Advantages and disadvantages of an IPO

  • Fundraising – money raised from an IPO can benefit a growing company in several ways. This could include financing research and development, hiring employees, building, reducing debt, funding capital expenditure, acquiring new technology or other companies, or any number of other possibilities.
  • Opportunity to exit - every company will have different people who’ve contributed large amounts of time, money and resource in the hope of creating a successful company. It could be years before they receive anything back from their contributions. An IPO is an opportunity for these stakeholders to receive some money back or sell off what they have tied up in the company.
  • Higher risk for investors - investing in IPOs and individual companies isn’t right for everyone. It’s a higher-risk way to invest your money. When a company first lists on the stock market its share price can rise and fall quickly. The value of your investment depends on the fate of that company. If it fails, you risk losing your whole investment.
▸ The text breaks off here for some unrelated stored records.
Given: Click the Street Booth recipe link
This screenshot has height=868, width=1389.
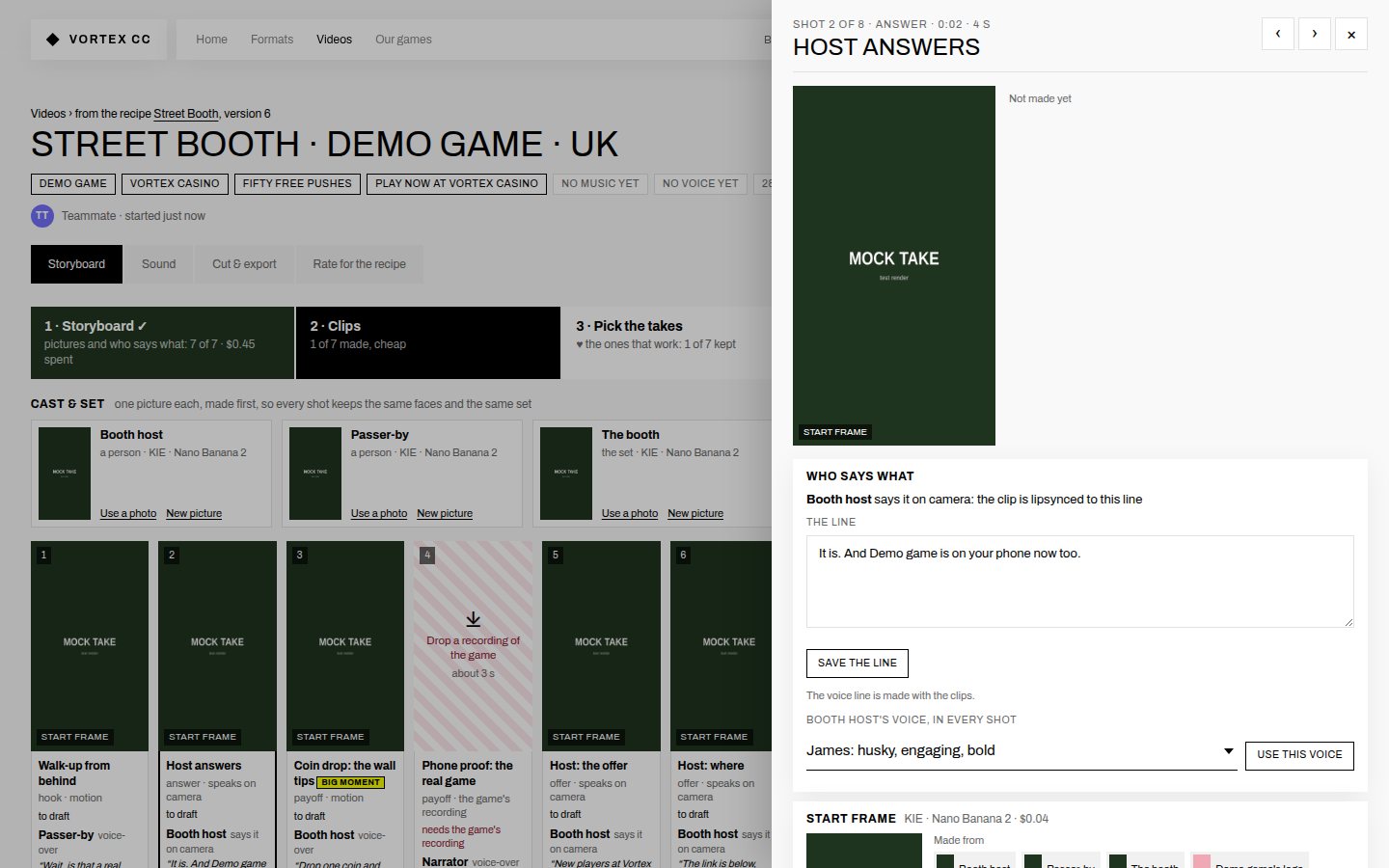Looking at the screenshot, I should pyautogui.click(x=186, y=114).
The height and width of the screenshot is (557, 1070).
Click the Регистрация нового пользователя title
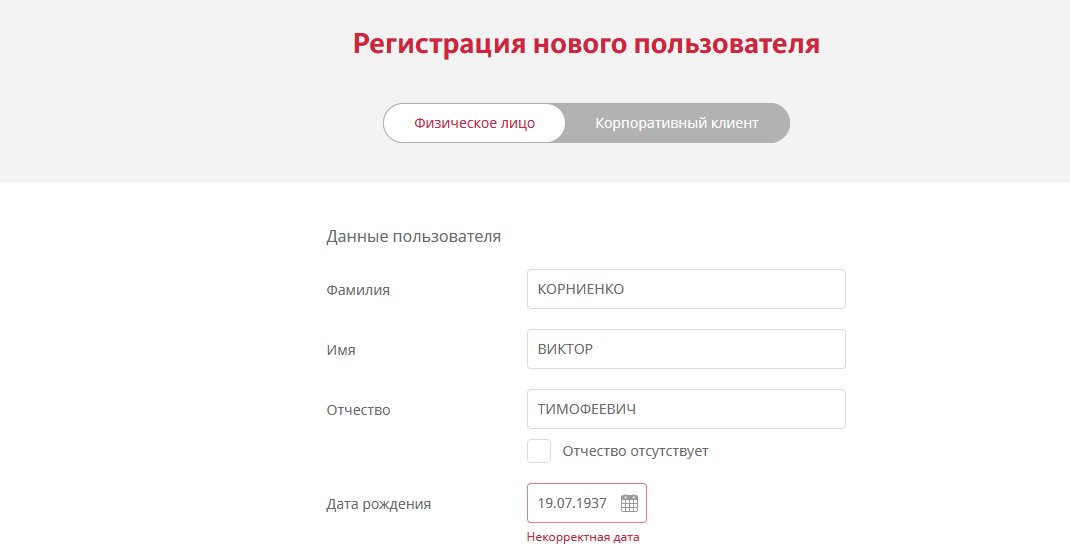(x=586, y=44)

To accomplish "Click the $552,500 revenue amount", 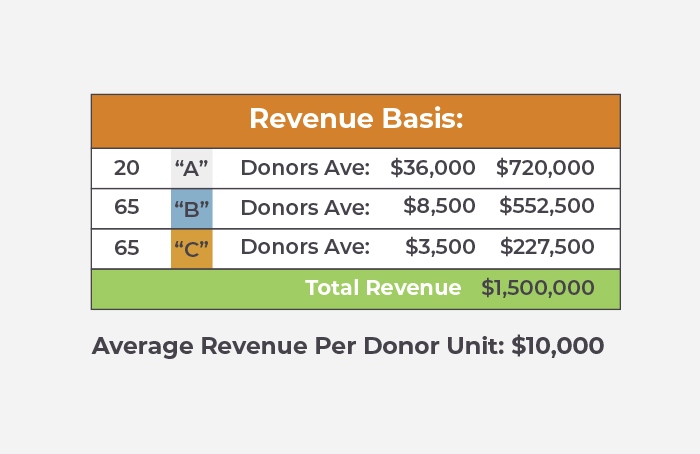I will tap(547, 207).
How should investors evaluate an IPO?

When you invest in an IPO, reading the prospectus and evaluating the company’s financial health is your first step. It’s the most useful tool in deciding whether or not to invest.

It can be difficult working out what a new company is worth without any historical share price data to look at. That makes comparing with listed competitors a crucial tool.

Let’s say Company A and Company B are in the same industry. Company B is looking to list its shares on the stock exchange so comparing something like the price-to-earnings (P/E) ratio of company A is a good starting point for valuation.

However, lots of young companies don’t turn a profit so widely used valuation metrics, like price-to-earnings, don’t apply. In that case, a good place to start is the price-to-sales ratio (P/S).

Again, compare it against the P/S ratio of similar businesses within the same industry. If the IPO stock has a particular advantage, like size or new technology, its sales might be worth more than those of competitors. One way to gauge this is to look at forecast sales, which should also appear in the prospectus. Ratios/figures shouldn’t be looked at in isolation. If you’re at all unsure you should seek advice.

IPOs usually give investors a price range at which the shares will debut. When you commit to buying you won’t know the exact share price, just that it will be within that range.